Les libéraux n’ont aussi prévu aucune mesure pour rassurer le milieu des affaires alors que l’accord de libre-échange nord-américain risque d’être déchiré à tout moment. Le ministre Morneau soutient qu’il fait actuellement « ses devoirs ».
PEU D’ACTION POUR LES FEMMES
Comme prévu, le budget libéral parle abondamment d’égalité hommes-femmes. On rappelle que les femmes gagnent 67 % du salaire des hommes. Mais peu de mesures concrètes d’envergure sont annoncées.
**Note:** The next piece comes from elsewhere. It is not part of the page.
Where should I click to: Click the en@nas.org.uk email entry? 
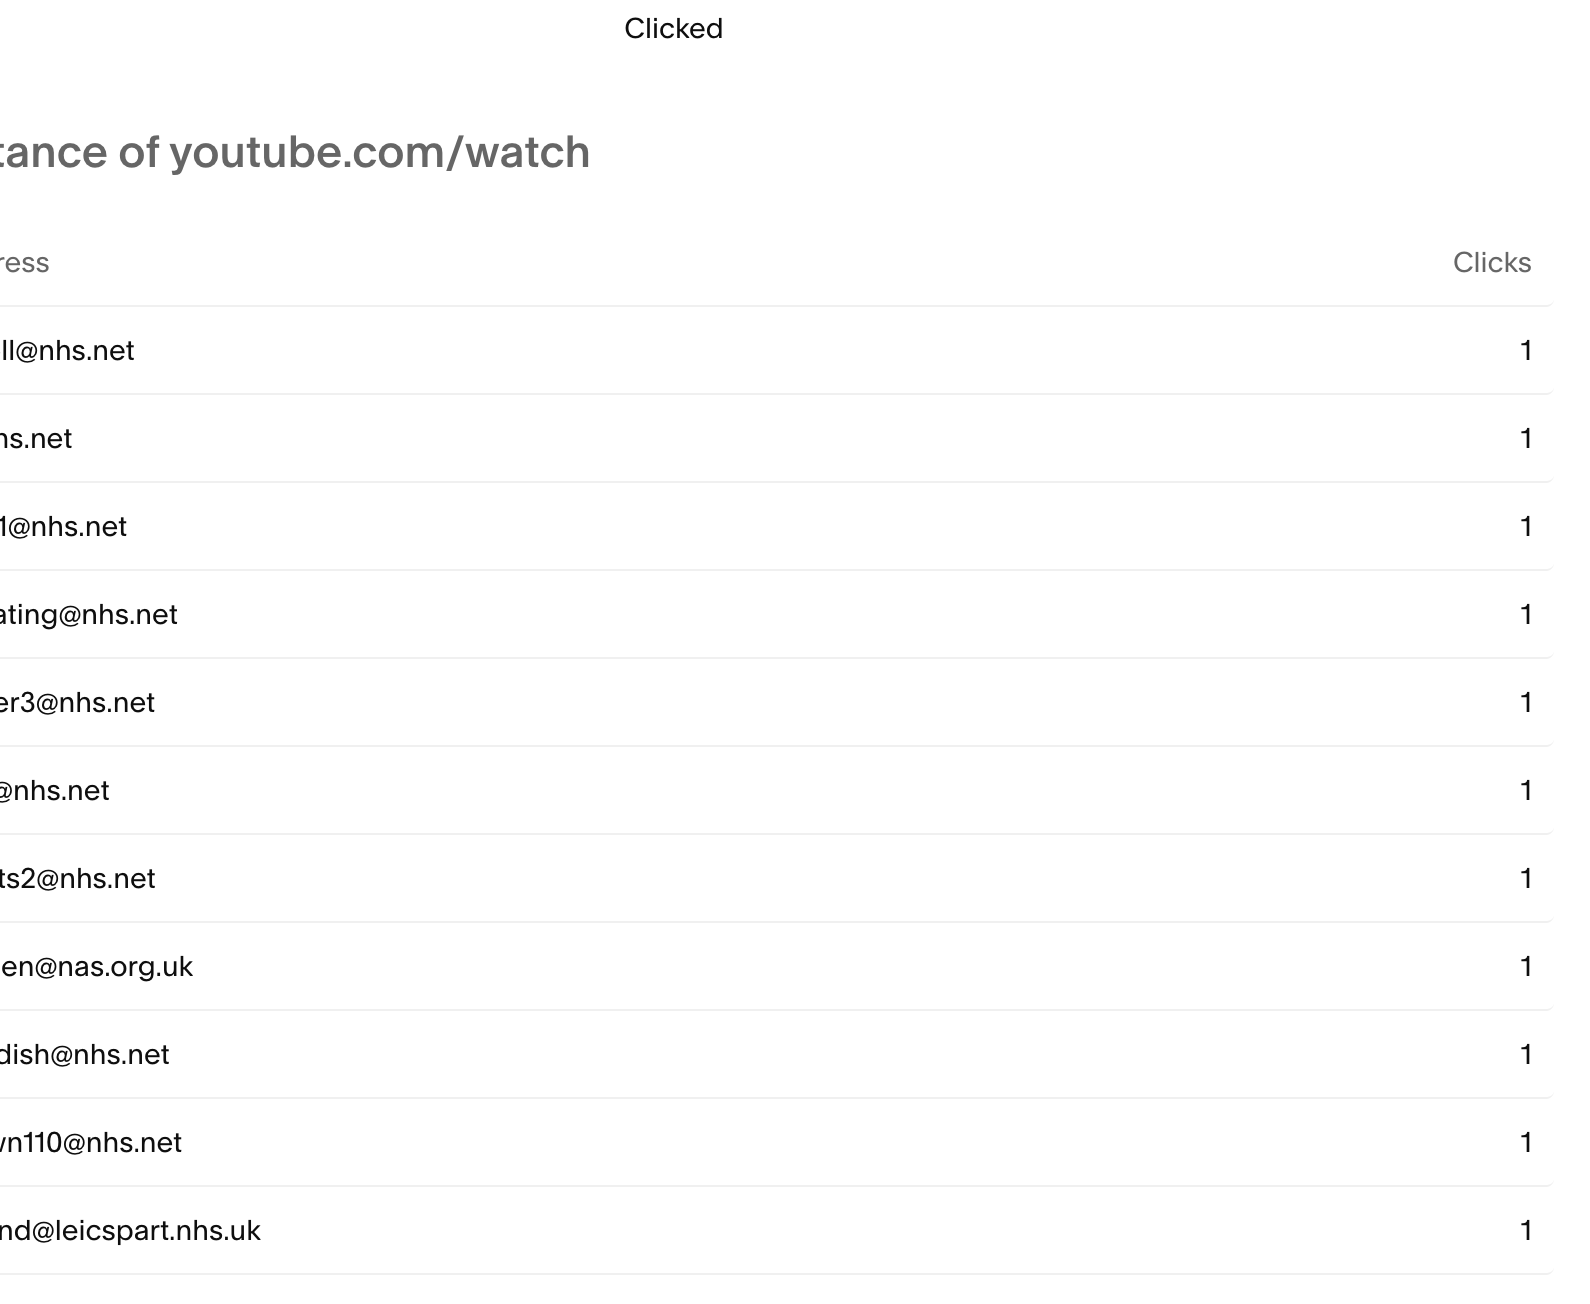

Les libéraux se sont contentés de saupoudrages de quelques millions, par exemple pour encourager les femmes à faire du sport ou endiguer la violence faite à leur endroit.
« NOUS AVONS ÉTÉ FISCALEMENT RESPONSABLES » – Le ministre des Finances Bill Morneau
OTTAWA | Pour la première fois, le fédéral a estimé la somme qu’il entend tirer de la vente du cannabis récréatif : 690 millions $ sur 5 ans.
Ce scénario, inclus dans le budget 2018, est basé sur la vente possible des premiers joints légaux à partir du 1er septembre de cette année.
Ottawa a annoncé aussi que les patients consommateurs de cannabis médical n’auront pas à payer cette taxe. L’herbe faible en THC, l’élément psychoactif du cannabis, n’y sera pas soumise, tout comme celle destinée aux médicaments.
Le ministère des Finances espère recevoir de plus en plus d’argent à mesure que le marché légal remplacera le marché noir. Pour les sept premiers mois de la légalisation, le fédéral entend réduire de 29 % le marché illicite et obtenir 35 millions $ en taxes. Au bout de 5 ans, il cible la conquête de 75 % du marché, pour des revenus fédé- raux de 220 millions $ par an.
En vertu de l’entente avec les provinces, celles-ci empocheront collectivement trois fois ces montants, puisque seul le quart de la taxe ira au fédéral. Ottawa investit 82 millions $ dans l’agence de revenu du Canada pour qu’elle puisse faire la collecte de ces nouveaux droits.
DES DÉPENSES AUSSI
La légalisation du cannabis engendrera d’autres dépenses supplémentaires. Le budget de 2018 prévoit 83 millions $ pour l’éducation publique, la santé mentale et la dépendance, jusqu’en 2023. Cela s’ajoute aux 742 millions $ déjà annoncés par le gouvernement Trudeau sur 5 ans pour se préparer à la légalisation.
Finalement, le gouvernement augmentera la taxe d’accise pour les fumeurs de tabac. Il coûtera 1 $ de plus par cartouche de 200 cigarettes. Cette hausse rapportera environ 1,5 milliard $ sur les 5 prochaines années, soit deux fois plus que la nouvelle taxe sur le cannabis.